Nothing but the line with "Given: Open the checklist tasks sidebar icon" and the lines after it, through the end of the records below, is to be repeated, exactly as it is.

::::

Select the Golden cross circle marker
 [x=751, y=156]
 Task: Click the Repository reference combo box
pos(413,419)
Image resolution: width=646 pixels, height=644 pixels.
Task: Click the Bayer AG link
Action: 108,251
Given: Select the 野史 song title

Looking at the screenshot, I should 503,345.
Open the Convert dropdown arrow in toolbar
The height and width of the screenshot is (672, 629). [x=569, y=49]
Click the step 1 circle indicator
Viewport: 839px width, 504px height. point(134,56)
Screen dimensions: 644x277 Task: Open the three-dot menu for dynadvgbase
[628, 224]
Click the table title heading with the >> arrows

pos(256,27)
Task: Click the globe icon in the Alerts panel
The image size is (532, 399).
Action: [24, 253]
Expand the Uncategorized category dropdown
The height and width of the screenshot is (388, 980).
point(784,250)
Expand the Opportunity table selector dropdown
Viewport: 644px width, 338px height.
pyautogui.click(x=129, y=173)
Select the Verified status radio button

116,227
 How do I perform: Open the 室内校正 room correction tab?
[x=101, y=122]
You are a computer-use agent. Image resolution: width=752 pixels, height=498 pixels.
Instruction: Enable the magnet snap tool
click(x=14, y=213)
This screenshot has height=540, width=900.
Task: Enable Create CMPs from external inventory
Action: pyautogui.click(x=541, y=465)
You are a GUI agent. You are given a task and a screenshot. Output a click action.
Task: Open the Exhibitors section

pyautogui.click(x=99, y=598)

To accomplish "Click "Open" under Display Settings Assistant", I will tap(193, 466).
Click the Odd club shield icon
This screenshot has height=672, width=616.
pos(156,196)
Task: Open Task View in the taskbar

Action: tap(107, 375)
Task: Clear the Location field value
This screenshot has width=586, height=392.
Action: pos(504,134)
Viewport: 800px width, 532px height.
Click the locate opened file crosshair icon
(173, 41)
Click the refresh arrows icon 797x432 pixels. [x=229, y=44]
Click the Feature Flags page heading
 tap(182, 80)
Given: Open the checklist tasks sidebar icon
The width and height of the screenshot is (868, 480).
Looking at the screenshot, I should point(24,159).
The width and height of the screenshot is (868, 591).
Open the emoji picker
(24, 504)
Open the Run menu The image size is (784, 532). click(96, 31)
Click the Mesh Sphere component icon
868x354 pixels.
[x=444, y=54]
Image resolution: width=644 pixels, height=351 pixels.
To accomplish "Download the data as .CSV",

::::

■ **Answer section**
Given: Open the checklist tasks sidebar icon
The width and height of the screenshot is (868, 480).
Looking at the screenshot, I should point(24,159).
The width and height of the screenshot is (868, 591).
Open the emoji picker
(24, 504)
Open the Run menu The image size is (784, 532). click(96, 31)
Click the Mesh Sphere component icon
868x354 pixels.
[x=444, y=54]
Image resolution: width=644 pixels, height=351 pixels.
To accomplish "Download the data as .CSV",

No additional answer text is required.